Hazard Pointer: A More Universal Memory Protection
The tagged pointer solves the ABA problem, but you'll notice it doesn't solve the memory reclamation problem we mentioned earlier—we still don't know when it's safe to delete a node. Hazard Pointer is a more universal approach proposed by Maged Michael in 2004. It solves both the ABA and memory reclamation problems simultaneously, and it's not limited to stacks—it works for queues, linked lists, and various other lock-free data structures. C++26 has already incorporated Hazard Pointers into the standard (std::hazard_pointer).
The core idea of Hazard Pointers is very elegant: each thread holds one or a set of "hazard pointers" used to declare "I am currently accessing this node." When a thread wants to free a node, it cannot directly delete it; instead, it must first check all threads' hazard pointers—if someone is using this node, it defers the deallocation. Only when it confirms that no thread's hazard pointer points to this node can it be safely freed.
Simplified pseudocode is as follows:
// 全局的 hazard pointer 表,每个线程一个槽位
constexpr int kMaxThreads = 64;
std::atomic<Node*> g_hazard_pointers[kMaxThreads];
// 线程在访问节点前,先"发布"自己的 hazard pointer
void publish_hazard(int slot, Node* node)
{
g_hazard_pointers[slot].store(node, std::memory_order_release);
}
// 释放节点前,检查是否有线程在用
bool is_hazardous(Node* node)
{
for (int i = 0; i < kMaxThreads; ++i) {
if (g_hazard_pointers[i].load(std::memory_order_acquire) == node) {
return true;
}
}
return false;
}In the lock-free stack's pop, the usage looks roughly like this: the thread first publishes a hazard pointer pointing to old_head, then executes CAS. If CAS succeeds, the thread clears its own hazard pointer and puts old_head into a "to-be-reclaimed list." Periodically (for example, when the to-be-reclaimed list accumulates to a certain length), the thread scans all hazard pointers and truly frees the nodes that no one is using.
The advantage of Hazard Pointers is good generality, applicable to various lock-free data structures. The disadvantage is performance overhead: every pop requires publishing and clearing a hazard pointer, and scanning the to-be-reclaimed list also requires traversing all threads' slots. In high-contention scenarios, this overhead can be significant.
Memory Reclamation: The Hardest Problem in Lock-Free Programming
We've bumped into this problem repeatedly earlier, and each time we "set it aside for now." Now it's time to face it head-on. If you thought the ABA problem was already a headache, memory reclamation will give you an even bigger one—it is widely recognized as the most difficult problem in lock-free programming, and one of the biggest obstacles preventing lock-free data structures from being widely used in real projects.
In lock-based data structures, memory reclamation is simple: acquire the lock, operate, free the memory, release the lock. Because the lock guarantees that only one thread is operating on the data structure at any given moment, there's no problem of "one thread is still using a node while another thread frees it."

Saved data entries
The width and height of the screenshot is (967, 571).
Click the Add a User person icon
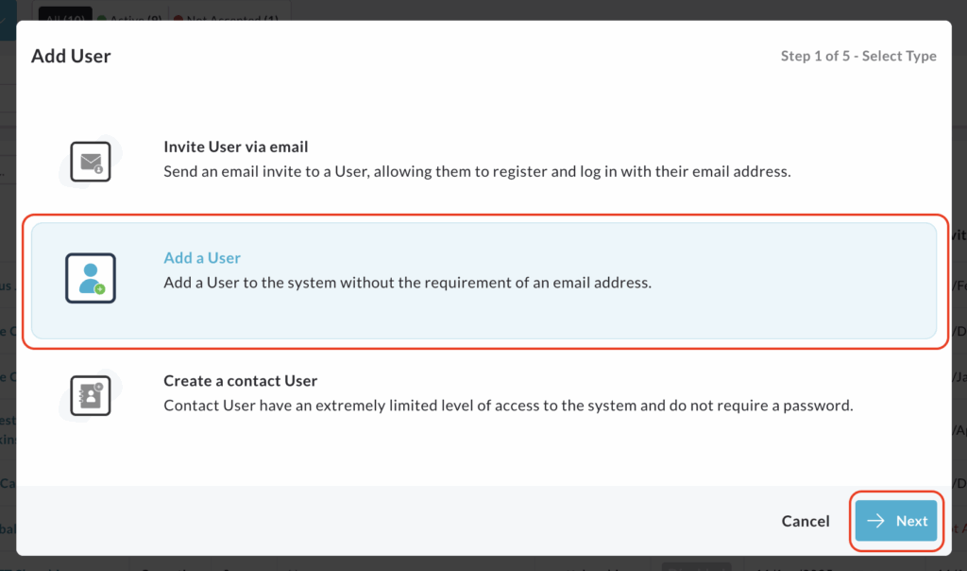(x=91, y=278)
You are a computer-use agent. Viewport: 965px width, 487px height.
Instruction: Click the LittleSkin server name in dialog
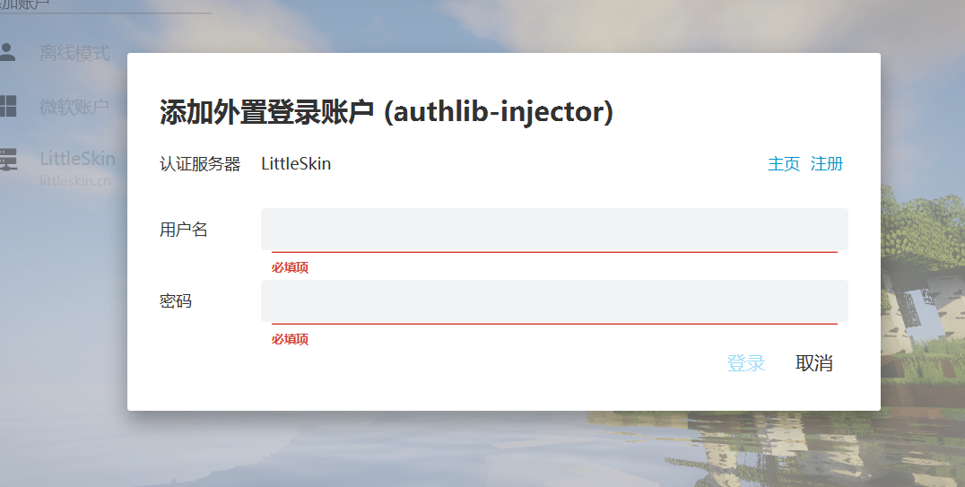coord(296,164)
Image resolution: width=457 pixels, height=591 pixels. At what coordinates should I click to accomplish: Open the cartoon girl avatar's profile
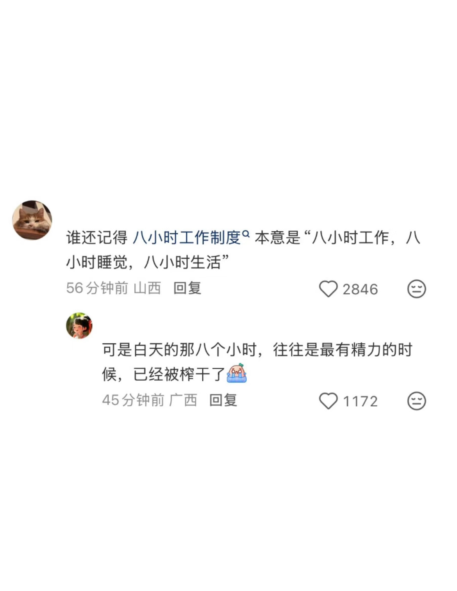click(79, 325)
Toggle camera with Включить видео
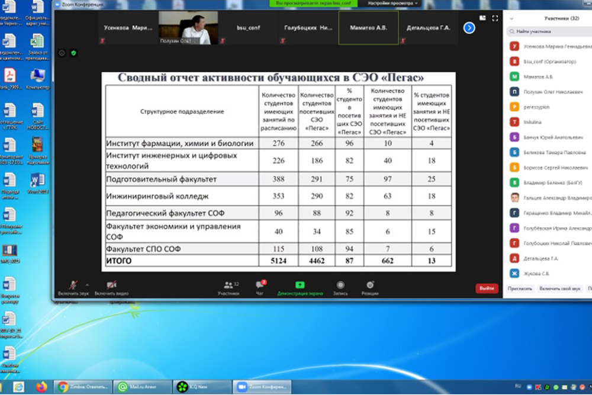 [111, 285]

PROMPT
Extend the passage above on hazard pointers and memory reclamation, picking up right after its final sentence.

ANSWER TO THIS TASK
But in lock-free data structures, multiple threads can read the same node simultaneously. Thread A has just finished reading old_head and is about to execute CAS, while Thread B might have already popped old_head off and deleted it. Thread A's CAS hasn't executed yet, and the old_head in its hands is already a dangling pointer. This problem cannot be eliminated through std::atomic like a data race can—it is a logical-level lifetime issue.
There are currently several mainstream solutions in the industry. Besides the Hazard Pointer mentioned earlier, there are Epoch-based Reclamation and reference counting.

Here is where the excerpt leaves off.